Maria Torres, a registered nurse from Los Angeles, CA earning around $78,000 a year, bought her first home in 2021. She put down roughly 7% on a $550,000 condo, which meant she was stuck with private mortgage insurance (PMI) — an extra $215 per month, or around $2,580 a year, that went straight to her lender's insurer, not her equity. For two years, she assumed she was stuck with it until she hit 20% equity automatically. Then a coworker mentioned she could request cancellation earlier. But when Maria called her loan servicer, they told her she needed a new appraisal — at her expense — and that her loan-to-value ratio was calculated on the original purchase price, not the current market value. She almost paid the $550 appraisal fee without checking the rules first.

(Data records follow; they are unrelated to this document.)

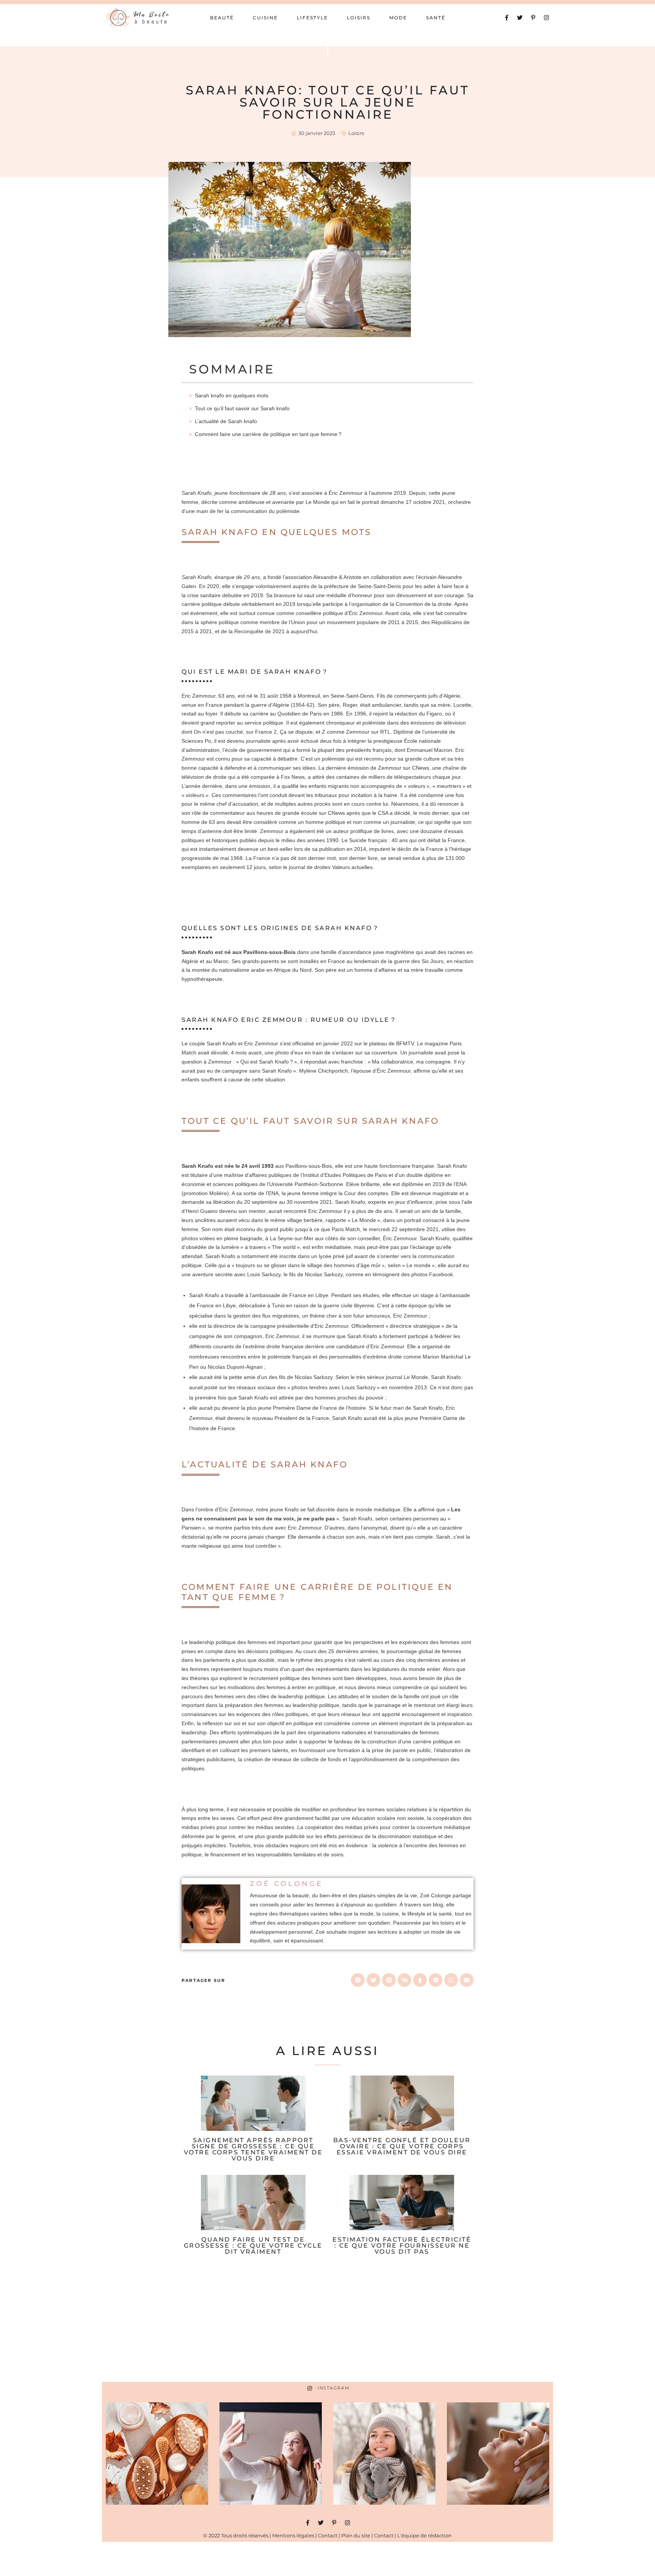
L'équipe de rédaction (424, 2535)
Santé (435, 17)
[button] (358, 1980)
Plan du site (355, 2535)
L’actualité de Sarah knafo (227, 421)
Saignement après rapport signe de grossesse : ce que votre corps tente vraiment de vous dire (253, 2149)
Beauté (222, 17)
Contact (327, 2535)
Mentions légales (293, 2535)
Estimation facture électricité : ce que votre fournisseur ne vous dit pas (401, 2245)
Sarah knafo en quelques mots (232, 395)
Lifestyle (312, 17)
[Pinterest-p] (533, 17)
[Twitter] (520, 17)
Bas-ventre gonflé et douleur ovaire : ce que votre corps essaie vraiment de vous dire (402, 2146)
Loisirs (358, 17)
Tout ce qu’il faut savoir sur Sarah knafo (243, 408)
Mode (398, 17)
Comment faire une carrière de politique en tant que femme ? (268, 434)
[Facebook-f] (506, 17)
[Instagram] (546, 17)
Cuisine (265, 17)
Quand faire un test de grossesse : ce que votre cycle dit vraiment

That hesitation saved her around $4,200 over the remaining life of the loan.

According to the Consumer Financial Protection Bureau (CFPB), roughly 3.8 million homeowners are currently paying PMI, with the average monthly cost hovering around $120 to $300 depending on loan size and credit score. In 2026, with home values still elevated in many markets — the median existing-home price hit $420,400 (National Association of Realtors, 2026) — millions of borrowers are in the same position as Maria: paying for insurance they may no longer need. This guide covers three things: the exact legal rules for canceling PMI under the Homeowners Protection Act, the step-by-step process to request removal, and the hidden traps lenders use to keep you paying longer. 2026 matters because rising home values mean more borrowers cross the 20% equity threshold faster — but only if they know how to prove it.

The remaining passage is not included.